Unter Computational Thinking versteht Jeannette Wing jene Gedankenprozesse, durch die ein Problem und seine Lösunge(en) so formuliert werden, dass ein Computer diese Lösung(en) effektiv durchführen kann. Dabei muss der Computer nicht zwingend eine Maschine sein: "Humans can also compute", meint Jeannette Wing. Die Basis für diese Art zu Denken bildet die Fähigkeit zur Abstraktion. Durch diese können Muster gefunden werden, wodurch die Lösung für ein spezielles Problem verallgemeinert werden kann, um auf viele Probleme ähnlicher Art angewendet werden zu können. Zu den Konzepten von Computational Thinking gehören beispielsweise Algorithmen, Datenstrukturen und Heuristiken.
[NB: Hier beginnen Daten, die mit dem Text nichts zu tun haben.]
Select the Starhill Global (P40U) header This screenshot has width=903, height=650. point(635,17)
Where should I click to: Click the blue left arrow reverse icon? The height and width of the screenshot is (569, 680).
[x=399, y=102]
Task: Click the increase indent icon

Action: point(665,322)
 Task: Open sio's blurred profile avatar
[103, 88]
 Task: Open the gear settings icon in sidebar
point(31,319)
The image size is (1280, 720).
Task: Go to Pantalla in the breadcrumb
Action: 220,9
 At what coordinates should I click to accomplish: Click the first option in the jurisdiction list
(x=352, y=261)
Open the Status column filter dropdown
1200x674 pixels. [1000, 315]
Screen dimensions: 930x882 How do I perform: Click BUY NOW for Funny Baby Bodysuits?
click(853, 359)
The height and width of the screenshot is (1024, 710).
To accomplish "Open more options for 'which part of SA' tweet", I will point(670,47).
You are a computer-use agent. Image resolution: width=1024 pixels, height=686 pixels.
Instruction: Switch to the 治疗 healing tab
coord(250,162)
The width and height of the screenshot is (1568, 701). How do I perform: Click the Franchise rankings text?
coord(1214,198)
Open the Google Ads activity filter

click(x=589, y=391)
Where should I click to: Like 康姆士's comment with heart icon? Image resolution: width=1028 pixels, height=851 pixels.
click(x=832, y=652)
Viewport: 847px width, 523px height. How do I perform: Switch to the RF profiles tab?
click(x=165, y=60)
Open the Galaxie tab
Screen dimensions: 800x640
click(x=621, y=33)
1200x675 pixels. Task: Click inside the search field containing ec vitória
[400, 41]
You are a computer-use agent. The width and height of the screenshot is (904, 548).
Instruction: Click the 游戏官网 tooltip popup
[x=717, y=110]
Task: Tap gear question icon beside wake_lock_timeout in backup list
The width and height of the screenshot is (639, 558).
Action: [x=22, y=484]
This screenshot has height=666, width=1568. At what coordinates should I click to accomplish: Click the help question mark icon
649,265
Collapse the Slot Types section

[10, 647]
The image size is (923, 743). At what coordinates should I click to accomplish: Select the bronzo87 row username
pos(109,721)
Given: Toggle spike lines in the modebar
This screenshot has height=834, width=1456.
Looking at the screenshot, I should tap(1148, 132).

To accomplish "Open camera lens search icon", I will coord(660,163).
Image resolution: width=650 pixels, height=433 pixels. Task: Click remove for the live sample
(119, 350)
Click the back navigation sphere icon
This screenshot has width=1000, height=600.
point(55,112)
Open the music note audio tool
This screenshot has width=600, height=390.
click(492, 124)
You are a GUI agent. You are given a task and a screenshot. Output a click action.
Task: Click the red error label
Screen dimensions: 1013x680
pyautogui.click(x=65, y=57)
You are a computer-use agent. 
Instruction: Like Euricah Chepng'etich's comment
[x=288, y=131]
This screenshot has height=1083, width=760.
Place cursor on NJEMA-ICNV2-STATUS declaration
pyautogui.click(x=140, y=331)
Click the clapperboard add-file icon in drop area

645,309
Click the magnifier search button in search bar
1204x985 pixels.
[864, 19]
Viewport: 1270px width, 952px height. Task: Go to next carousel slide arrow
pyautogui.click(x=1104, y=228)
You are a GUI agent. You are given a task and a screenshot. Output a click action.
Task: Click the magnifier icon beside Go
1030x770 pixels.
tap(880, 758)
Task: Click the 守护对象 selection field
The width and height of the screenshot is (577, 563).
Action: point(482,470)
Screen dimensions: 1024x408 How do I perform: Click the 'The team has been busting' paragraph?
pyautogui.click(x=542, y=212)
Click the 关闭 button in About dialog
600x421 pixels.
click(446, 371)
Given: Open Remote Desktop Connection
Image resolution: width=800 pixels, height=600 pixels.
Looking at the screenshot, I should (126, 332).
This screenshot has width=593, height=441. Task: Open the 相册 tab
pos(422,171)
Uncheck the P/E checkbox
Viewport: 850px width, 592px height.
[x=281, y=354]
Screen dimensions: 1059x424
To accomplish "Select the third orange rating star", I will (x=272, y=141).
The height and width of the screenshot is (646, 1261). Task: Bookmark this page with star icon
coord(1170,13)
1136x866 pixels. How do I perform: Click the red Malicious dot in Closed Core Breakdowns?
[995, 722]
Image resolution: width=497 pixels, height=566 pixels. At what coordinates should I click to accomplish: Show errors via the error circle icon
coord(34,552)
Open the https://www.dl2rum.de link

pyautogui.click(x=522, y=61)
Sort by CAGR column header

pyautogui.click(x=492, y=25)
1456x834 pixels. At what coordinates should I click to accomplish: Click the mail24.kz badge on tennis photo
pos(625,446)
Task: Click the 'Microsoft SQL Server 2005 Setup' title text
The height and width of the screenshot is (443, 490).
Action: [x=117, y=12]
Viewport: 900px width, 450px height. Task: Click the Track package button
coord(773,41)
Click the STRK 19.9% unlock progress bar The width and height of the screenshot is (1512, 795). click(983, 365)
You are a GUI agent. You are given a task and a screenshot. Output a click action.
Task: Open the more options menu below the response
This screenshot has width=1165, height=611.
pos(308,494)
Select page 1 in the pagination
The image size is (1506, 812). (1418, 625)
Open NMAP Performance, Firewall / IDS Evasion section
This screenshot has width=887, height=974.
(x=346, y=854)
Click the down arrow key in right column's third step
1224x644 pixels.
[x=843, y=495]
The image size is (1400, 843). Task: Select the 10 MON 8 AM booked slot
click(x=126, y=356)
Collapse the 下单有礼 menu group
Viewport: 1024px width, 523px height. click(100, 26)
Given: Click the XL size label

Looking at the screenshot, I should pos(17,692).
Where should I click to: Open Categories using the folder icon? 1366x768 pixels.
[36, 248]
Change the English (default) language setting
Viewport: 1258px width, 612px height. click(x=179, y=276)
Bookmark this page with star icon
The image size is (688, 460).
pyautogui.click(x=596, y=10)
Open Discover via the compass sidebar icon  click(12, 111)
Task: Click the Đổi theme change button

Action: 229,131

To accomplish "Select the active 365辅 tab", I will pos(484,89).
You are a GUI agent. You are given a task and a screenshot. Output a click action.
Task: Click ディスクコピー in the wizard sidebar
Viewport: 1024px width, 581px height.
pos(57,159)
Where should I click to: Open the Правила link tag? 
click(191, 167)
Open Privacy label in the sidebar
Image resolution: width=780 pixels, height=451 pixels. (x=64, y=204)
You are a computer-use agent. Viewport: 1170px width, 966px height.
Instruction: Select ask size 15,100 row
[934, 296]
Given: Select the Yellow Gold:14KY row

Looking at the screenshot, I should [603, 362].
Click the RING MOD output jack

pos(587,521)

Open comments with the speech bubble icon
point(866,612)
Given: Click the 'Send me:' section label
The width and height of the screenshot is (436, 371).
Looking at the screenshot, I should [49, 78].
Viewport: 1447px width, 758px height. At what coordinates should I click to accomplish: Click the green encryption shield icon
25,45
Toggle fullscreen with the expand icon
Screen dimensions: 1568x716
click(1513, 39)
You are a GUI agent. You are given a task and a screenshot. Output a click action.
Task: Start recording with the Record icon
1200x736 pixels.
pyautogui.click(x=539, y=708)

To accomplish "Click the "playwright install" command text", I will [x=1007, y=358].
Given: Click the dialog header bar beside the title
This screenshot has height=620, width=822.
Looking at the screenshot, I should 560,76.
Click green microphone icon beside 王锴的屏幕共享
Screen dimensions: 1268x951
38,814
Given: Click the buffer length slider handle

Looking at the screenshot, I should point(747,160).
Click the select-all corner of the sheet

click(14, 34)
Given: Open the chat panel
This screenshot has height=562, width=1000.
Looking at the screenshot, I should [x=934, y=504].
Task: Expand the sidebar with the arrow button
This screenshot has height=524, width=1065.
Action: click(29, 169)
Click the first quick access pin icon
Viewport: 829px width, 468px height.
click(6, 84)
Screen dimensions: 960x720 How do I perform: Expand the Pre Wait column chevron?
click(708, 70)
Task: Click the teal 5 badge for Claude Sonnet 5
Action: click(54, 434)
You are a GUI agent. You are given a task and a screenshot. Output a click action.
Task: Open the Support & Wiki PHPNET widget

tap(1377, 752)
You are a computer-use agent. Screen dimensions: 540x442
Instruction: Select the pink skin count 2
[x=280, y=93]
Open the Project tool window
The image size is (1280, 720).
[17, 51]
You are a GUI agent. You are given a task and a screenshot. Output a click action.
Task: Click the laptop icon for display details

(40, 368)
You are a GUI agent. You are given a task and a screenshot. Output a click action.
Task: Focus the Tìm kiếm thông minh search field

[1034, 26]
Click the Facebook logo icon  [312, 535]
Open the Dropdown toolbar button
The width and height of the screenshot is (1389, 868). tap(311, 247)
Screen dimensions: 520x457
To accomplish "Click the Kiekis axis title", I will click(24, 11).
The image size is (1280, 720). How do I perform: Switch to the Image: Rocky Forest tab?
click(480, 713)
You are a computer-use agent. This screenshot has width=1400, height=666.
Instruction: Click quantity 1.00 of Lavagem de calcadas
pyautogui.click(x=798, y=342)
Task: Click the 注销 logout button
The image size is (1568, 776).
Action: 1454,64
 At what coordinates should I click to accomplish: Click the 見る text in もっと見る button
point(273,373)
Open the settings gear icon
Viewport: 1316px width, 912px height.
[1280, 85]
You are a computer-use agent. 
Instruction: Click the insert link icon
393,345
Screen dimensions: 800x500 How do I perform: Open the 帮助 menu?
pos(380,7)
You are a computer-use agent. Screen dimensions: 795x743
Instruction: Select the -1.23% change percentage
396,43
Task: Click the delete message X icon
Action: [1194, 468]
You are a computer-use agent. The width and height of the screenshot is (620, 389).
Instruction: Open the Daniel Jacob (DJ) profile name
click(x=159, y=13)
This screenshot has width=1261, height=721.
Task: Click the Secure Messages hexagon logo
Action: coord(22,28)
Computationale Verfahren in vielen Disziplinen

Viele Forschungsgebiete profitieren von Computational Thinking: In der Biologie helfen Algorithmen dabei, das menschliche Genom schneller zu sequenzieren. Zellen als selbstregulierende Systeme können wie Stromkreise gesehen werden und biologische Netzwerke sehen aus wie Boolesche Netzwerke. Maschinelles Lernen als computationales Verfahren ist unabdingbar unter anderem in der Astronomie, Medizin, Meteorologie und in den Neurowissenschaften. Es wird von Supermarktketten, Kreditkartenunternehmen und der Unterhaltungsindustrie verwendet, um Kaufmuster der Kunden zu erkennen und ihnen effizienter Vorschläge für zukünftige Käufe zu unterbreiten. Auch die Ingenieurswissenschaften, das Gesundheitswesen und die Wirtschaft setzen verschiedene computationale Verfahren ein. So wird zum Beispiel eine Boeing 777 durch Computersimulationen statt in einem Windkanal getestet, Prinzipien des Software-Designs und Debugging werden für effektivere Medikamentverschreibung verwendet und automatisierte Mechanismen bilden die Basis für eCommerce.

Der komplette Vortrag wird demnächst ist auf dem Youtube-Kanal der TU Wien abrufbar.